§ Text excerpt:
Filipino finalist in lake waste recycling contest

- Benny G. Enriquez () - November 30, 2003 - 12:00am
Laguna Lake, one of the largest freshwater lakes in Southeast Asia, will be the ultimate source of domestic water supply for Metro Manila in the next 10 to 20 years. However, it is getting shallow and polluted due to the proliferation of water hyacinth or water lily and dumping of wastes like young coconut husks, the waste materials of buko pie, that chokes the shorelines and river systems.

Minimizing if not solving these problems is the subject of the project proposal of Santiago R. Baconguis of the Ecosystems Research and Development Bureau (ERDB)-DENR, which he submitted to World Bank’s Development Marketplace Global Competition and Knowledge Exchange in Washington DC.

Early this year, the Program launched a global competition for project proposals with the theme "Making Services Work for Poor People." Baconguis submitted a proposal entitled "Utilization of water hyacinth and abandoned coconut biomass in Laguna Lake Basin for household energy, carbon dioxide mitigation and poverty alleviation."

This year, the Development Marketplace conducted a competitive selection process. More than 2,700 proposals were submitted from 133 countries. After being reviewed by six to nine assessors in two rounds of assessment, 186 were chosen as finalists and one of these was Engr. Baconguis’ proposal.

§ Problem to solve: Reproduce the Laguna Lake article word for word between "- Benny G. Enriquez" and "in Washington DC.", inclusive.

§ Data provided:
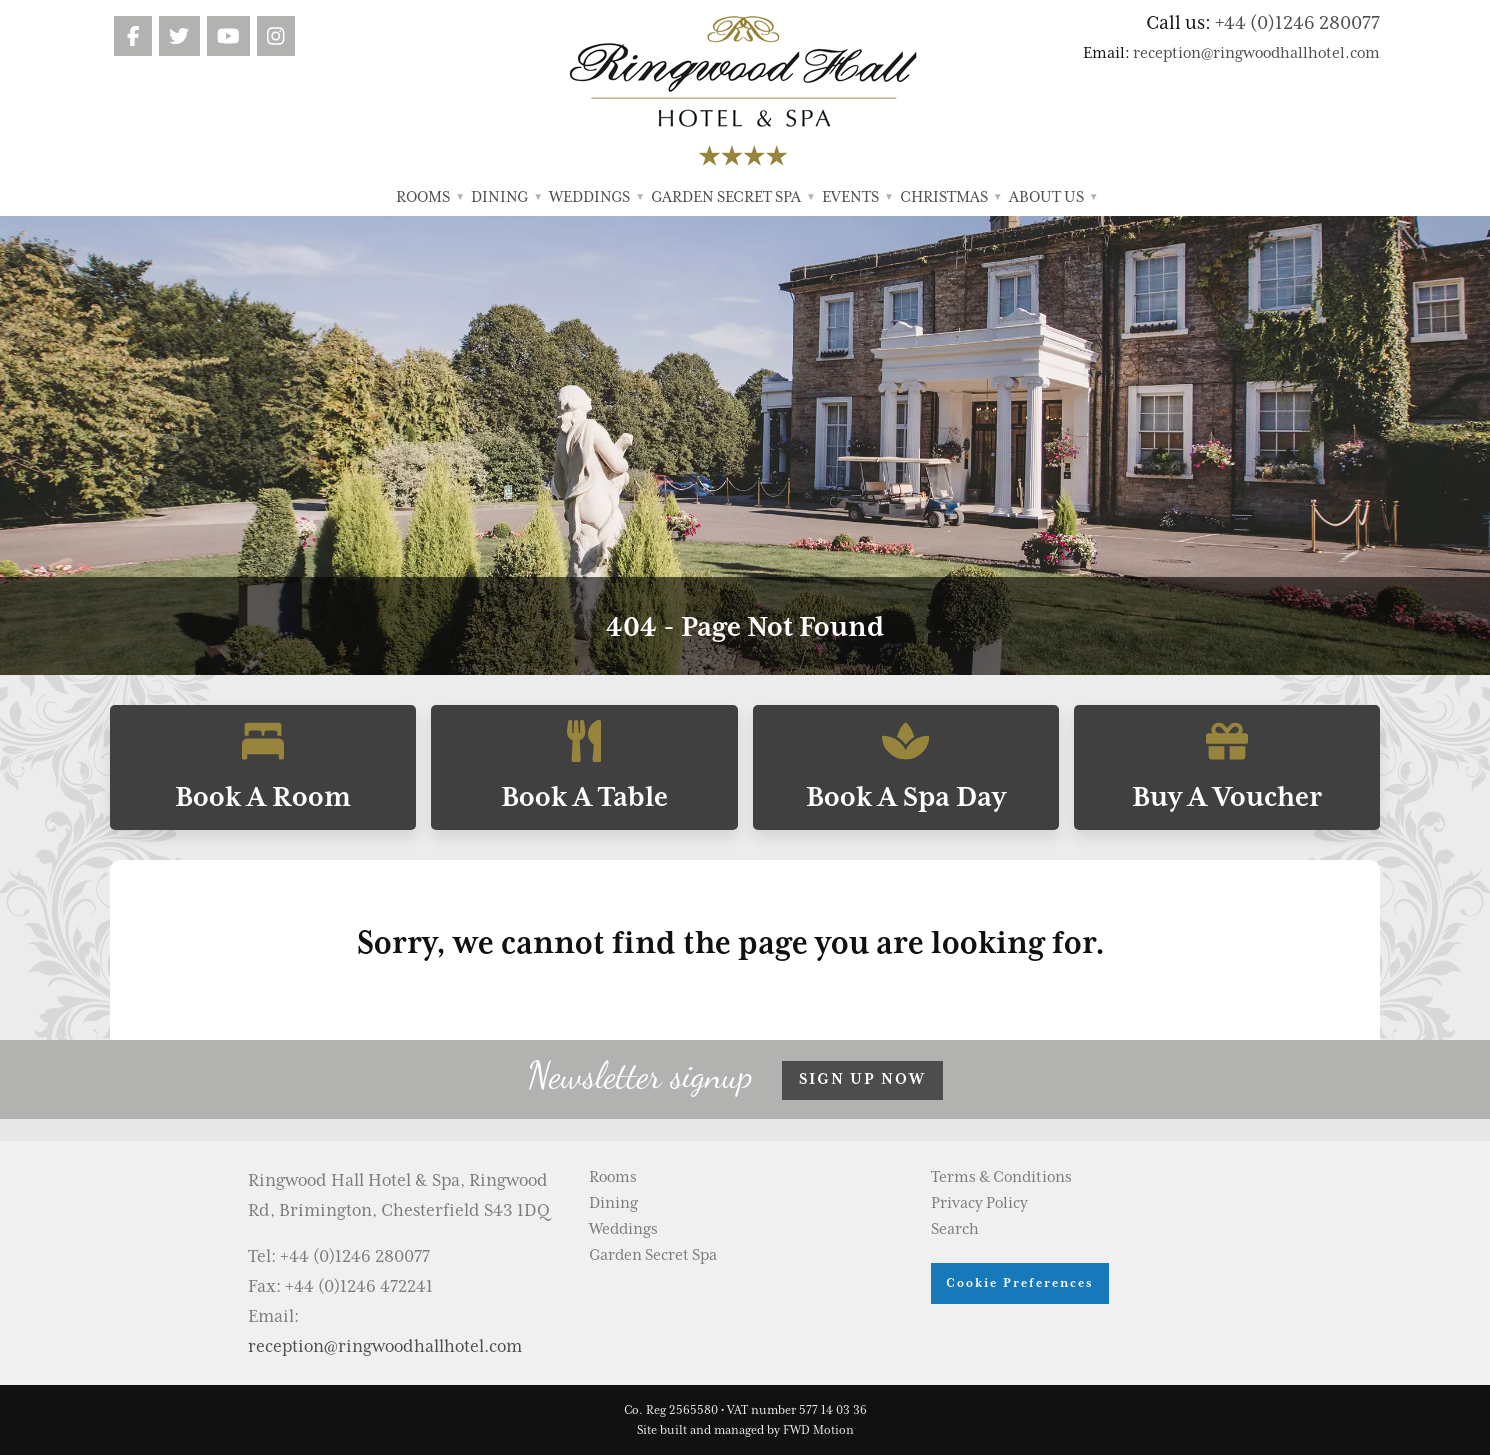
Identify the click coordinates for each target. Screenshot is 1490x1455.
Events (857, 197)
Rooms (430, 197)
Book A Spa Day (906, 767)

§ Reply to the task:
- Benny G. Enriquez () - November 30, 2003 - 12:00am
Laguna Lake, one of the largest freshwater lakes in Southeast Asia, will be the ultimate source of domestic water supply for Metro Manila in the next 10 to 20 years. However, it is getting shallow and polluted due to the proliferation of water hyacinth or water lily and dumping of wastes like young coconut husks, the waste materials of buko pie, that chokes the shorelines and river systems.

Minimizing if not solving these problems is the subject of the project proposal of Santiago R. Baconguis of the Ecosystems Research and Development Bureau (ERDB)-DENR, which he submitted to World Bank’s Development Marketplace Global Competition and Knowledge Exchange in Washington DC.